New findings and novel technology provide a closer look at how stem cells respond to microgravity. Adam Hsieh at the University of Maryland and co-workers studied the morphology and migration behavior of mesenchymal stem cells (MSCs) under simulated zero-gravity conditions using a device specially designed to resolve the contradictory results of past studies involving clinostats-rotating systems used to study the cellular effects of microgravity. They observed a clear relationship between the rotational frequency and the extent to which MSCs spread out in culture. MSCs can form a variety of tissue types, and the biophysical features observed by Hsieh’s group suggest that rapidly rotated MSCs might preferentially form cartilage or fat, whereas slower rotation may tend to yield bone. These results could help resolve previous contradicatory reports and guide future tissue-engineering efforts.


The influence of simulated microgravity on the proteome of Daphnia magna

Low-gravity conditions could trigger physiological changes in tiny crustaceans, reports a German team. The planktonic crustacean Daphnia consumes algae and acts as food for fish, and could thus contribute to sustainable mini-ecosystems that provide oxygen and food for astronauts. In order to learn how microgravity might affect Daphnia, Christian Laforsch at Bayreuth University and colleagues subjected the crustaceans to simulated microgravity with a device known as a clinostat and examined the resulting changes in protein production. They identified striking differences in specific biological pathways—for example, simulated microgravity interfered with proteins that form the cellular infrastructure and facilitate movement, and appeared to increase overall energy consumption. These findings offer a peek into the stresses that cultured Daphnia are likely to experience in low-gravity environments, representing an important starting point for further research into space life-support systems.

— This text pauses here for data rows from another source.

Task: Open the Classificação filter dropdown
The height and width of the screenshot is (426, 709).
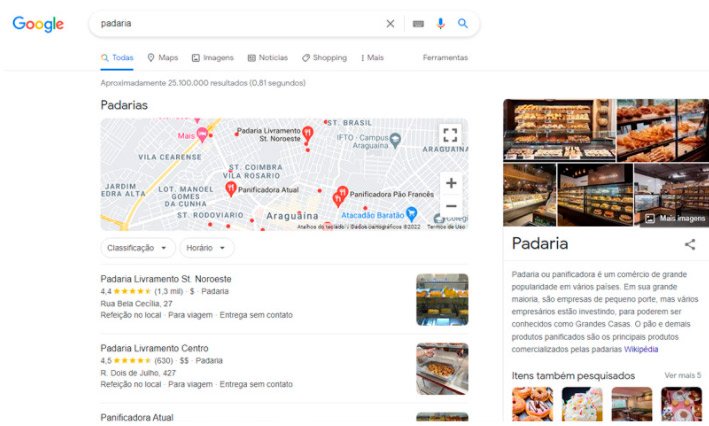Action: 137,248
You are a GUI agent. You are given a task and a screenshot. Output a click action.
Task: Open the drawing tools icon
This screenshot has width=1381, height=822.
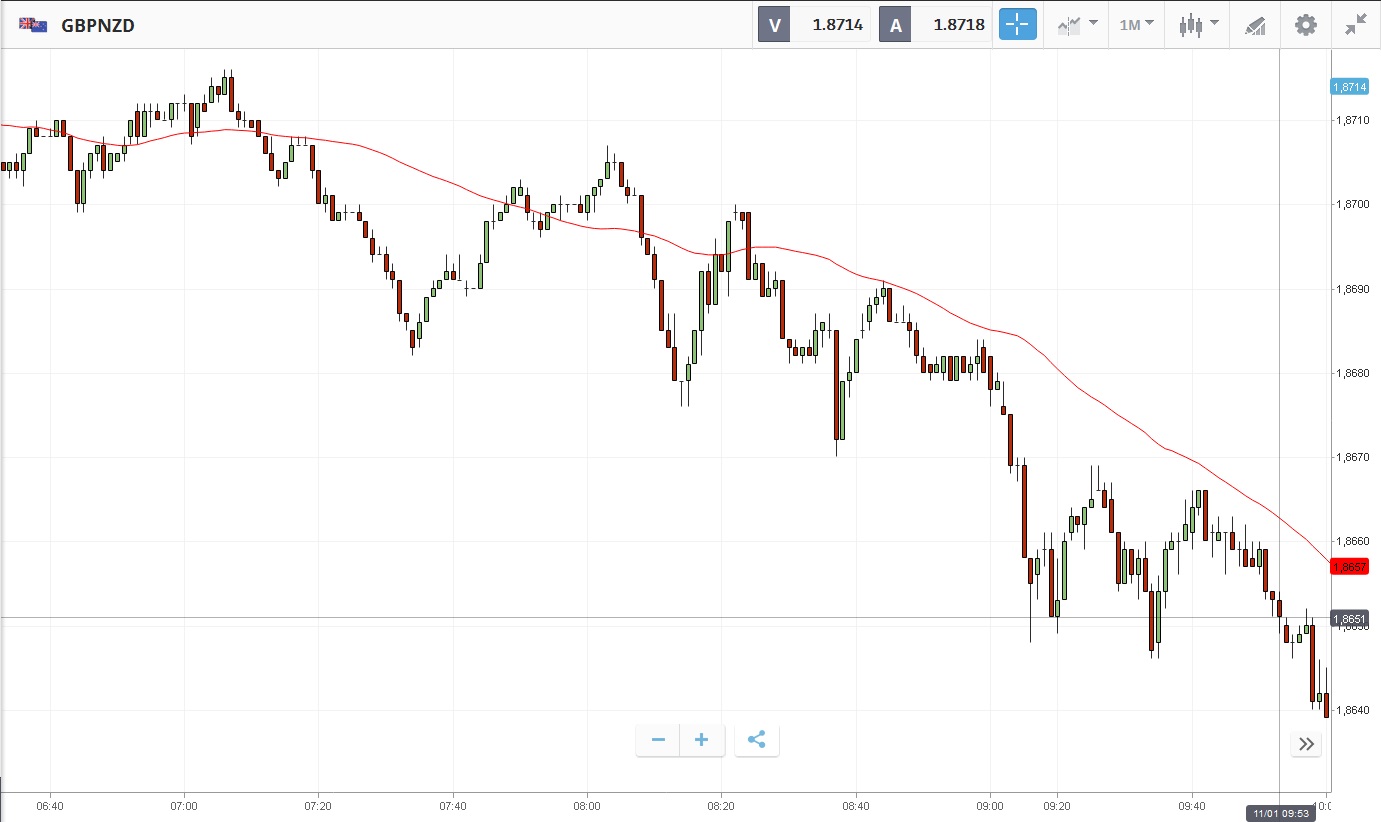point(1255,25)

Microlayered flow structure around an acoustically levitated droplet under a phase-change process

High-speed visualizations of acoustically levitated droplets reveal differences in flow field interactions depending on droplet composition. Koji Hasegawa and colleagues from Kogakuin University and the University of Tsukuba in Japan have used a high-speed camera system to observe the evolution of internal and external flow fields in droplets levitated using acoustic standing waves. They found that droplets of pure water develop simple toroidal vortices at the base, while hexane and binary mixtures of water and ethanol develop microlayered vortices near the droplet interface. The results show that the flow fields of an acoustically levitated droplet affect the evaporation process, and that the concentration of volatile fluid affects the configuration of the flow fields. This experimental insight is expected to help in the development of improved contactless sample manipulation at the micro- and nanoscale.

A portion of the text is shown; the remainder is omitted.